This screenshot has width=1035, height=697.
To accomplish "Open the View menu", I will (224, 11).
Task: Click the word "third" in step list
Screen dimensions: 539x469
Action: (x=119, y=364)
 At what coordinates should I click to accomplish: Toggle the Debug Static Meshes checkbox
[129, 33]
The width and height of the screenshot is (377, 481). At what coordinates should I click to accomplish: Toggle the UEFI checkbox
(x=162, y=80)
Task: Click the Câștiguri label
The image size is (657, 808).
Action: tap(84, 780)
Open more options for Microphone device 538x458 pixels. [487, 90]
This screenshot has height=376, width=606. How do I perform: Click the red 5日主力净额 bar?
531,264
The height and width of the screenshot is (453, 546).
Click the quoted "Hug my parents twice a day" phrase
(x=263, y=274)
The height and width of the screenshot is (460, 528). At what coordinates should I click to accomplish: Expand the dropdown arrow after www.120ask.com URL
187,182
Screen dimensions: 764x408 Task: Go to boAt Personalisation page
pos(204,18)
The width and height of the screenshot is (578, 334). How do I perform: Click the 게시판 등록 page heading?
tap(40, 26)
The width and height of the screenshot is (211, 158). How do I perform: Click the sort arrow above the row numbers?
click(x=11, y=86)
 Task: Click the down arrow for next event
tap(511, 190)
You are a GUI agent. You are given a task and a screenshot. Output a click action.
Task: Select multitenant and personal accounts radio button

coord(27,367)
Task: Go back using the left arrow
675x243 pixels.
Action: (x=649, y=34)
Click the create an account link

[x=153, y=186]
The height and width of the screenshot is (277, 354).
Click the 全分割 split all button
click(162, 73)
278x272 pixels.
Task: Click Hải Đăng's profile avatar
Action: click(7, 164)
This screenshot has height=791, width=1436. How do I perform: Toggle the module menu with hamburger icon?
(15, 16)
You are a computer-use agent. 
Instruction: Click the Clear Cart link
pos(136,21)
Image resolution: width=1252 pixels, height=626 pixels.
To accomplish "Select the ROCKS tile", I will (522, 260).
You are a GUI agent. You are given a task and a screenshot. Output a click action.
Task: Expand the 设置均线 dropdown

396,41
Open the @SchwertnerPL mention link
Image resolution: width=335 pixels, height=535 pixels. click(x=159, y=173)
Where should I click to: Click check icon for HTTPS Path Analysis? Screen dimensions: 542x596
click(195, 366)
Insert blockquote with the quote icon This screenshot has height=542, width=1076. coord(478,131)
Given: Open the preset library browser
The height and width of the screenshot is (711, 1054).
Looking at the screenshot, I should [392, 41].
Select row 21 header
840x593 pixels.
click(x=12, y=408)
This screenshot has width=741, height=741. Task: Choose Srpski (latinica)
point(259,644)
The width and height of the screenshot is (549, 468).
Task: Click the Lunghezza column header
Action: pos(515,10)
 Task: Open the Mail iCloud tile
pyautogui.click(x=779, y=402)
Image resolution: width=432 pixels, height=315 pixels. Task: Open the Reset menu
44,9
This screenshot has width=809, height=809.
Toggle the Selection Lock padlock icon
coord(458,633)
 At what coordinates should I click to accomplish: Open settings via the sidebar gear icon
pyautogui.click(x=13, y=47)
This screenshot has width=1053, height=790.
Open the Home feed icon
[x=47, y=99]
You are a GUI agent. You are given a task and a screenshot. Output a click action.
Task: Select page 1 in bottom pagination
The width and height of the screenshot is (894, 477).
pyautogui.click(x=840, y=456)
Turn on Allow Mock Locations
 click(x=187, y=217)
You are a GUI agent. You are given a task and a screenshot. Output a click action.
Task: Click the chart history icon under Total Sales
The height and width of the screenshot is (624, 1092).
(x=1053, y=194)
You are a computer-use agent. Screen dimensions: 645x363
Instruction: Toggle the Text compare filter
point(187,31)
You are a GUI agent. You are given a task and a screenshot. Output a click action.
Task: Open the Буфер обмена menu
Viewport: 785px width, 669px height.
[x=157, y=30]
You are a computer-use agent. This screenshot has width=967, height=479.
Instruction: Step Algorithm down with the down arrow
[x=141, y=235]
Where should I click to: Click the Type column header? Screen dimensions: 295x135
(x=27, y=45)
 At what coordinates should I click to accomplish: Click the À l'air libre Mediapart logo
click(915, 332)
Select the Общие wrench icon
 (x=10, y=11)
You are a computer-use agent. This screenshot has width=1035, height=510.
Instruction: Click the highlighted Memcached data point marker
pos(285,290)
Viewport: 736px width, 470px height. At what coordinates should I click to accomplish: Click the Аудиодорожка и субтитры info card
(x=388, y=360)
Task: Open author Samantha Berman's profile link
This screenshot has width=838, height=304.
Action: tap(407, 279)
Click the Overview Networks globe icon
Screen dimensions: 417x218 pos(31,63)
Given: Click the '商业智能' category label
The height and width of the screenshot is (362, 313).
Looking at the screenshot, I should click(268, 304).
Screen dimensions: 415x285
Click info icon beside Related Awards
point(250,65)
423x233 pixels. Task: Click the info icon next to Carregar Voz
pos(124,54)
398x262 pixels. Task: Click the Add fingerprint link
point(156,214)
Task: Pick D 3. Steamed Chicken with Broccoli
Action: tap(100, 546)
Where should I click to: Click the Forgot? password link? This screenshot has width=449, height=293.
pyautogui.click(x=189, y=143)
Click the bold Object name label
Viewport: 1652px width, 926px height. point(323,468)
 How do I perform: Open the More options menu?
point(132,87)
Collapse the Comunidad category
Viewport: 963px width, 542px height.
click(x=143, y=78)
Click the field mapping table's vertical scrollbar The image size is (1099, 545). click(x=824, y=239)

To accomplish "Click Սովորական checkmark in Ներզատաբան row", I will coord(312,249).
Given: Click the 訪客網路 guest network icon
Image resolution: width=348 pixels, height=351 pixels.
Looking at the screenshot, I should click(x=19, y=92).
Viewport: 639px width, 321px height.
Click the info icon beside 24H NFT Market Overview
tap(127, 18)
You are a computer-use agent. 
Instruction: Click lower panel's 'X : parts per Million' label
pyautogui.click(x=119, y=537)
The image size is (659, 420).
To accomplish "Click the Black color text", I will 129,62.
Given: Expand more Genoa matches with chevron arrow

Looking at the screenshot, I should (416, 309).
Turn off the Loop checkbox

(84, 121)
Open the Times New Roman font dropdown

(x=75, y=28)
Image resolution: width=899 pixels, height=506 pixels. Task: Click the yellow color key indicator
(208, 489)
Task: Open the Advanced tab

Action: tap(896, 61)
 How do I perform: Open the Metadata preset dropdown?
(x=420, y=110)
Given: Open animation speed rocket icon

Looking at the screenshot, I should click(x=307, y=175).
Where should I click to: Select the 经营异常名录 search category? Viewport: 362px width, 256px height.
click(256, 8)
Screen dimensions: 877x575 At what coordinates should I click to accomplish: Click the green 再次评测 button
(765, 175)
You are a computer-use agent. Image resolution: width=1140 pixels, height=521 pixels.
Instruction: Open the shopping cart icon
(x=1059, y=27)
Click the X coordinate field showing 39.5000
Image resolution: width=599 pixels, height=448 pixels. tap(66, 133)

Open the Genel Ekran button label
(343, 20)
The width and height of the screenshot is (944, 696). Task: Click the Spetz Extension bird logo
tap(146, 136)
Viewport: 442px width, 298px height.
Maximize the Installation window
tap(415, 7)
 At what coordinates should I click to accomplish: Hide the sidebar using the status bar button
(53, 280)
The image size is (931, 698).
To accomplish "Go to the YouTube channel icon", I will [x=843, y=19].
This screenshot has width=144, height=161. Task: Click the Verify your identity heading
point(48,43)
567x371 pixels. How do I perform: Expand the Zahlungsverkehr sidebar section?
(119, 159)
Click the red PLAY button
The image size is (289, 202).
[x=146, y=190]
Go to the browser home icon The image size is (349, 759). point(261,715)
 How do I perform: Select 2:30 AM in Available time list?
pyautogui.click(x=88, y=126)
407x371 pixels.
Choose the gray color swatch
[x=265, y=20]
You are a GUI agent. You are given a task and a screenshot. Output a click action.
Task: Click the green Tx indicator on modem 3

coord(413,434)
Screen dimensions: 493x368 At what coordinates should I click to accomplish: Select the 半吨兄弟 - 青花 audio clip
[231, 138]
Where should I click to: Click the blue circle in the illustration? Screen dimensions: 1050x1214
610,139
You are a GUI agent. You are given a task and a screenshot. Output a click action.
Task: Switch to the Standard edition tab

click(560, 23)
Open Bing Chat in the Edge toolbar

> [TASK REQUIREMENTS]: From the entries above, copy every line where the word "browser" shows up.

> [EXERCISE RESPONSE]:
Given: Open the preset library browser
Go to the browser home icon The image size is (349, 759). point(261,715)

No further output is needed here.